Number of sequences in RefSeq.

0

Entering edit mode

2.5 years ago

SergFly ▴ 50

Dear colleagues I can not understand. When I download all the genomic sequences from the refseq database, after counting, I see that there are much fewer records than presented in the release (123394 organisms https://ftp.ncbi.nlm.nih.gov/refseq/release/release-notes/RefSeq-release214.txt). What am I doing wrong?

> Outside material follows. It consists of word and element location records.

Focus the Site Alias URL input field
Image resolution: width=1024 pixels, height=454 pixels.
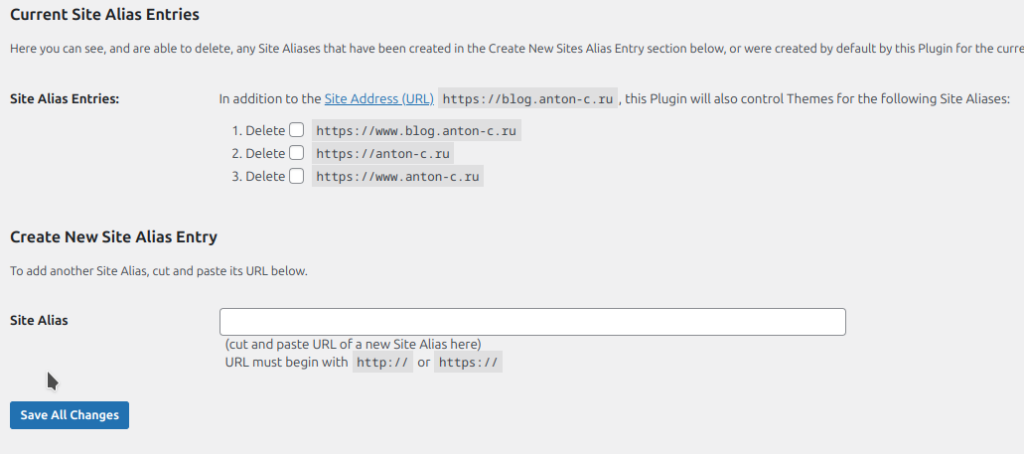tap(532, 322)
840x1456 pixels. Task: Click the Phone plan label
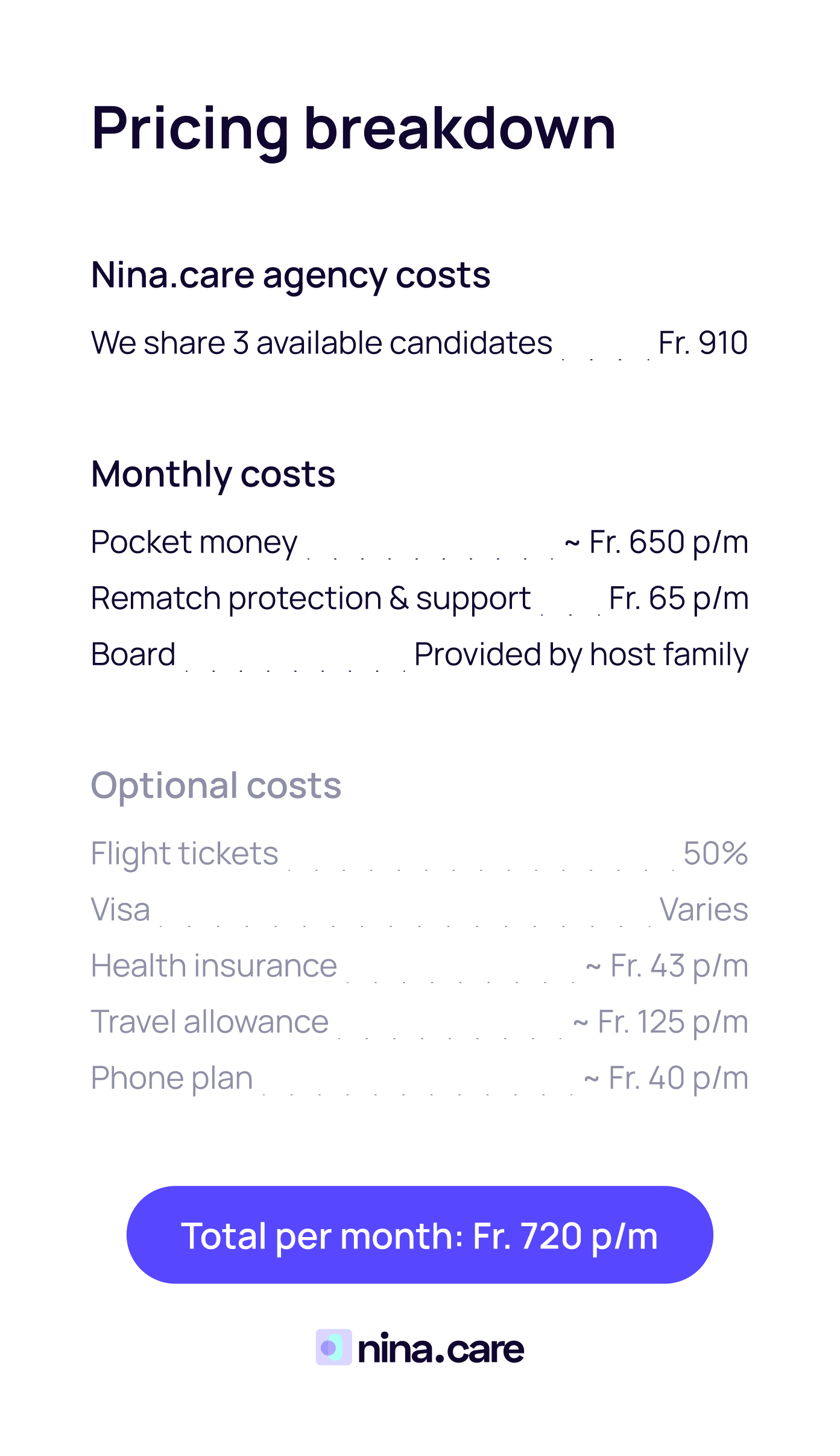172,1078
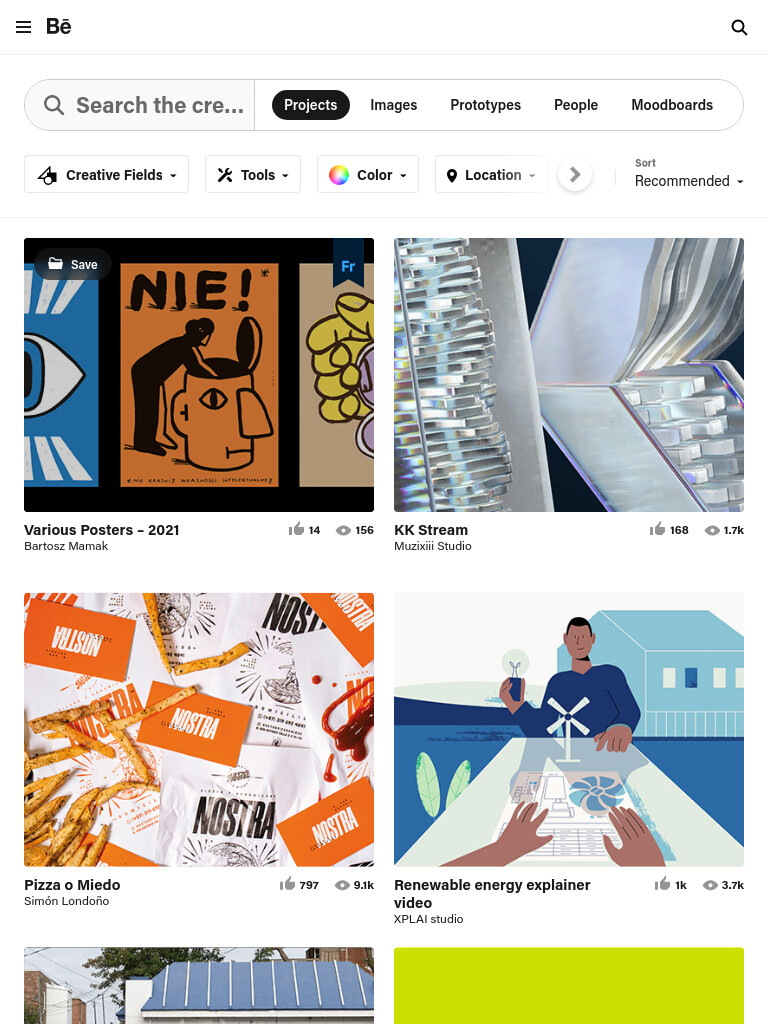Image resolution: width=768 pixels, height=1024 pixels.
Task: Click the Behance logo
Action: [59, 27]
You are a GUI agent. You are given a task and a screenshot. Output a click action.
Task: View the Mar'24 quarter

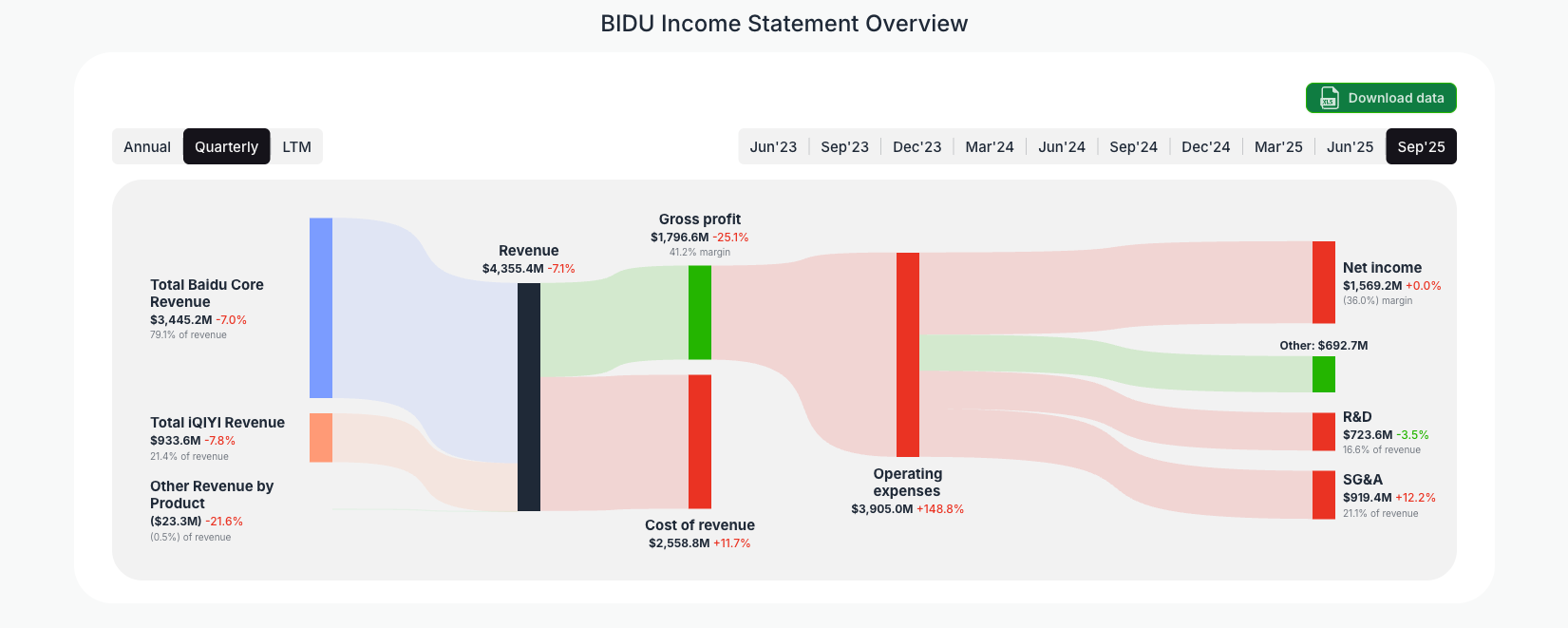pyautogui.click(x=989, y=146)
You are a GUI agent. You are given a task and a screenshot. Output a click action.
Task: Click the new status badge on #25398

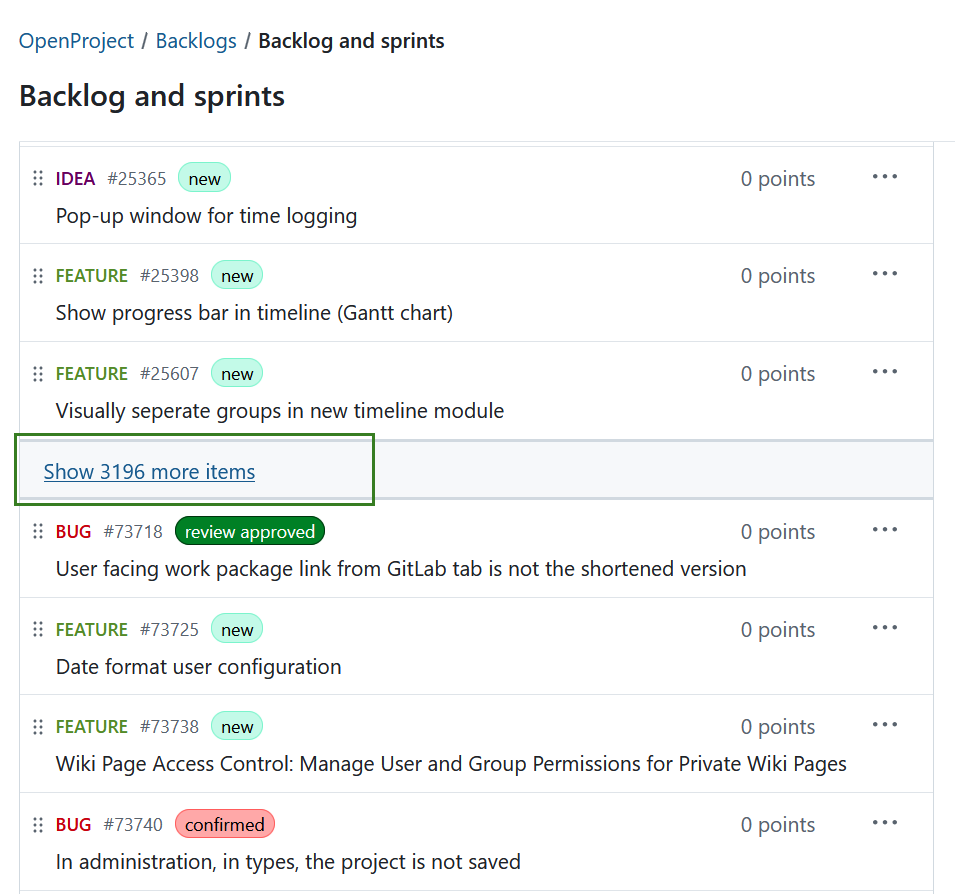[236, 275]
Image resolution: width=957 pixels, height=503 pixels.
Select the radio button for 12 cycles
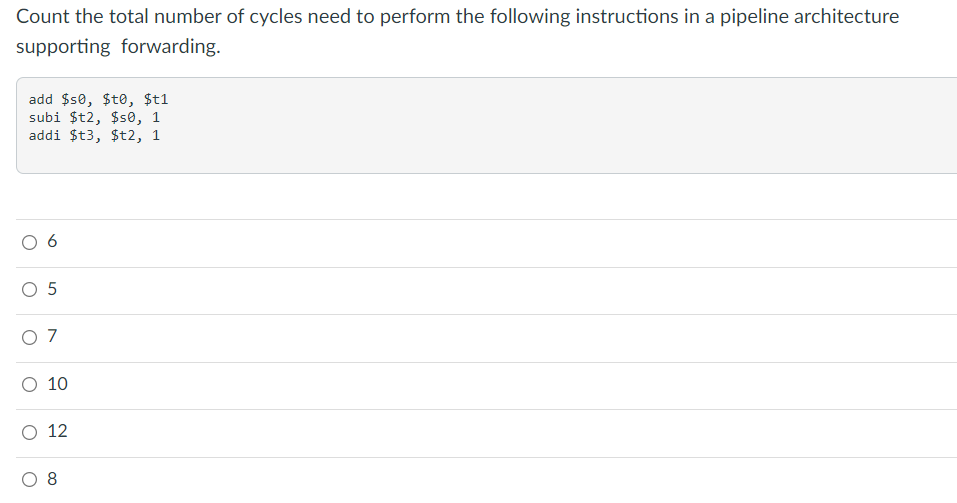click(29, 432)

1. wget ftp://ftp.ncbi.nlm.nih.gov/genomes/refseq/assembly_summary_refseq.txt   
2. awk -F "\t" '$12=="Complete Genome" && $11=="latest"{print $20}' assembly_summary_refseq.txt > ftpdirpaths           
3. awk 'BEGIN{FS=OFS="/";filesuffix="genomic.fna.gz"}{ftpdir=$0;asm=$10;file=asm"_"filesuffix;print ftpdir,file}' ftpdirpaths > ftpfilepaths 
4.wget  -i ftpfilepaths
5. gunzip *.gz
6. cat *.fna > /media/sf_G_DRIVE/DataBase/RefSeq_All_2022/Refseq_214.fasta

grep -c '>' Refseq_214.fasta 
79560

Refseq • 1.3k views

ADD COMMENT • link 2.5 years ago by SergFly ▴ 50

score 3 · Accepted Answer · 2022-10-04

RefSeq classifies each genome into one of the following assembly level categories: Complete Genome, Chromosome, Scaffold, Contig. Because your code downloads only complete genomes, the number of downloaded sequences is smaller than the number provided in the RefSeq statistics. Of note, the majority of RefSeq genomes (~80%) are assembled at the scaffold and contig levels.

For downloading RefSeq genomes I recommend using genome_updater. It is a bash script that allows you to download genomes from RefSeq or GenBank with many filters (e.g., according to different assembly levels or taxonomic units). The script tracks changes (it only downloads updated genomes since your last download), allows multithreading, and it has a file integrity check.

score 2 · Accepted Answer · 2022-10-04

That means: there exist RefSeq sequences which are not contained in the set of RefSeq genomes. This is totally expected.

From the release notes:

2.2 Molecule Types Included

The RefSeq release includes genomic, transcript, and protein sequence data; however, these molecule types are not provided for all organisms and the sequences provided may not be complete or comprehensive for some species.

Transcript RefSeq records may represent protein-coding transcripts or non-coding RNA products; these records are currently only provided for eukaryotic species.

Genomic RefSeq records are provided when a sufficient quantity of genomic sequence data is available in DDBJ/EMBL/GenBank. Transcript and protein records may be provided for a species before genomic sequence data is available.